Black Friday 2017 - plot twist! For each $10 donated, CAH will put $7 in cash
in the hole (using the remaining $3 to secure it against elements). At the end
of the fundraiser, they'll fill the hole back in, creating a literal case of
hidden underground treasure.

------
nickpsecurity
Next time they should take donations for a deep learning system. They will
promise to train the machine with data from CaH, Reddit, and 4chan. It will
then output the next set of Cards Against Humanity. Their bullshit will be at
the level of some tech companies posted here often. Whereas, fans might
actually get something back for their money later. :)

------
cyberferret
I, for one, am incredibly saddened by this. Not against CaH directly, per se,
but at the psychology of people's propensity to spend money.

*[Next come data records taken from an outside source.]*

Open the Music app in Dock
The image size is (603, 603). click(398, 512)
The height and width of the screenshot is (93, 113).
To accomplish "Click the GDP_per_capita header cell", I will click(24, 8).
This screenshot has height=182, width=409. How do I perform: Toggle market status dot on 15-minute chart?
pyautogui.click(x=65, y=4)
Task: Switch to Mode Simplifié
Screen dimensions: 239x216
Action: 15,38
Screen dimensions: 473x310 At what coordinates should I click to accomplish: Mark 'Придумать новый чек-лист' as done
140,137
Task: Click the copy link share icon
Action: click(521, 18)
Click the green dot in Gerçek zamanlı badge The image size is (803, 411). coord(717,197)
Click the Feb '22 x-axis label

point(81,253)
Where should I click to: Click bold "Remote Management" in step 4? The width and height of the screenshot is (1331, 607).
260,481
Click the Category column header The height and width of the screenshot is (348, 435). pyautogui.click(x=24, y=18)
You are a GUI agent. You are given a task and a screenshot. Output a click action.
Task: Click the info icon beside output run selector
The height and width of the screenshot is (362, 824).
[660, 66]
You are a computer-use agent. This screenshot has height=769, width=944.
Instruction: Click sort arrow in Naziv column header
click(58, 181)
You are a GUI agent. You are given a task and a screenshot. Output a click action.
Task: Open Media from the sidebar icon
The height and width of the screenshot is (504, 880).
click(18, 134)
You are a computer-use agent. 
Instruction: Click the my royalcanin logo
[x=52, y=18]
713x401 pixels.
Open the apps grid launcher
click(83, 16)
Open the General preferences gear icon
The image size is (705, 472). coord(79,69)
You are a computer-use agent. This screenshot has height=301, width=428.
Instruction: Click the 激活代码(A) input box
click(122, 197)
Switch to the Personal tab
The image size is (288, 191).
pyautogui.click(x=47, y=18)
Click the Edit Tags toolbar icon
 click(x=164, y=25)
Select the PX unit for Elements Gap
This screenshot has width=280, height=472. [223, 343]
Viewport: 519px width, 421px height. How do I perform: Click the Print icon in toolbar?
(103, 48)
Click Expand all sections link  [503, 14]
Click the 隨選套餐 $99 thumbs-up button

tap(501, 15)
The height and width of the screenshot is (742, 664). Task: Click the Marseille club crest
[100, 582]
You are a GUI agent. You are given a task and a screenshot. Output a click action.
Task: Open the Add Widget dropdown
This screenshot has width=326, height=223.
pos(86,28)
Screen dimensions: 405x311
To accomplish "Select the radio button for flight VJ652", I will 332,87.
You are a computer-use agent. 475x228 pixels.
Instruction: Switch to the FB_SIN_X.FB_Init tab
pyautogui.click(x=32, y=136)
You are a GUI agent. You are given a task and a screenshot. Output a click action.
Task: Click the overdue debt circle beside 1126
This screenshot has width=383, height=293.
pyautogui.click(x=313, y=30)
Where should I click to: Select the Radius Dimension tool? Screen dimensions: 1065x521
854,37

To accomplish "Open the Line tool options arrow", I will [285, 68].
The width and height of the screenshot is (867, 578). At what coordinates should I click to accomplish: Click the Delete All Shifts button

Over the past 3 years, I have created about 4 or 5 web apps, and sunk my own
money into them to the tune of tens of thousands of dollars. In most cases, it
was a struggle to get people to pay even $3/month for one of them, and I ended
up shuttering some of them.

The feeling I get from this is that hundreds and hundred of hours of blood,
sweat and tears from me, (which includes 50 years of knowledge, and personal
sacrifices that I and my family have had to make) is, at the end of the day,
worth less than a hole in the earth.

Excuse me while I go sit in a darkened room and ruminate about this over a
glass of wine.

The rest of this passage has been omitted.